Après m’être frotté les yeux, je les tins fixés sur la vision, simple fantasmagorie qui allait s’évanouir comme la fumée d’une cigarette.
Mais elle tint bon. C’était un homme se promenant à pas égaux, rythmés, avec la démarche, l’allure, le geste et le costume de Philippe.
Celui-ci avait eu une façon à lui de se vêtir : des étoffes qui ne représentaient ni le lustre du neuf ni le râpé du vieux ; des nuances indéfinissables d’une vivacité primitive qui semblait assourdie, éteinte par l’usage.
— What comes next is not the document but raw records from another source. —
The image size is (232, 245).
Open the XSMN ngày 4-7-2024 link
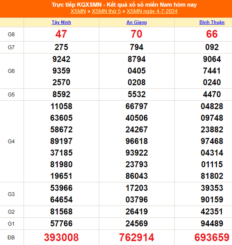pos(152,11)
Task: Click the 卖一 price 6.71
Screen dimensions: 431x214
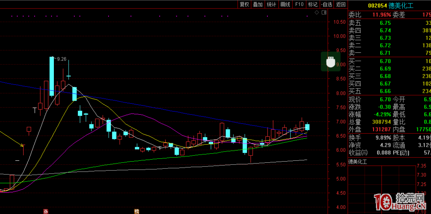Action: tap(385, 53)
C’est ainsi qu’Heilbuth habillait les personnages qui se saluent au Pincio.
Le pardessus du promeneur me rappela celui que Philippe portait la dernière fois que le vis.
Je regardai de haut en bas l’homme inclinant la tête.
Il m’était donc impossible de rencontrer son visage. Je toussai très bruyamment. L’homme leva les yeux de mon côté. Ce ne fut qu’un éclair ; mais il suffit.
Plus de doute : j’avais bien Philippe, Philippe en personne devant moi.
Quelqu’un passa dans le corridor. Je me retournai. Valérie en grande toilette noire, ayant substitué la haute coiffure cauchoise au bonnet de coton, semblait très affairée.
Cependant, je l’arrêtai au passage.
« Voyez-vous quelqu’un là-bas ?
– Tiens, pardine ! C’est-il que vous ne connaissez plus monsieur Étienne ? »
Étienne, le bon camarade, l’intime des anciens jours !
Il m’était aussi sympathique que son aîné l’avait été peu durant sa vie.
« Bah ! je ne l’aurais pas cru si vieilli… Cette barbe toute blanche…
– Dirait-on pas que la vôtre noircit avec le temps !
– Mais d’où lui viennent ce parapluie, cette espèce de vieille casaque ?
– Des affaires à M. Philippe, faut croire. Il aura décroché le gros riflard pour se garer du soleil en traversant la cour.
– Quand est-il arrivé ?
– Peut-être bien cette nuit. Ce n’est pas moi qu’a reçu tous les voyageurs. Faites excuse… c’est que j’avons encore de la besogne en bas… »
Brave garçon un peu compassé, mais franc, loyal, généreux, Étienne était, en somme, le membre le plus équilibré de la famille. Je ne l’avais pas revu depuis longtemps. Occupant d’importantes fonctions dans une grosse maison d’armateurs au Havre, il y était absorbé par son métier comme moi par le mien à Paris.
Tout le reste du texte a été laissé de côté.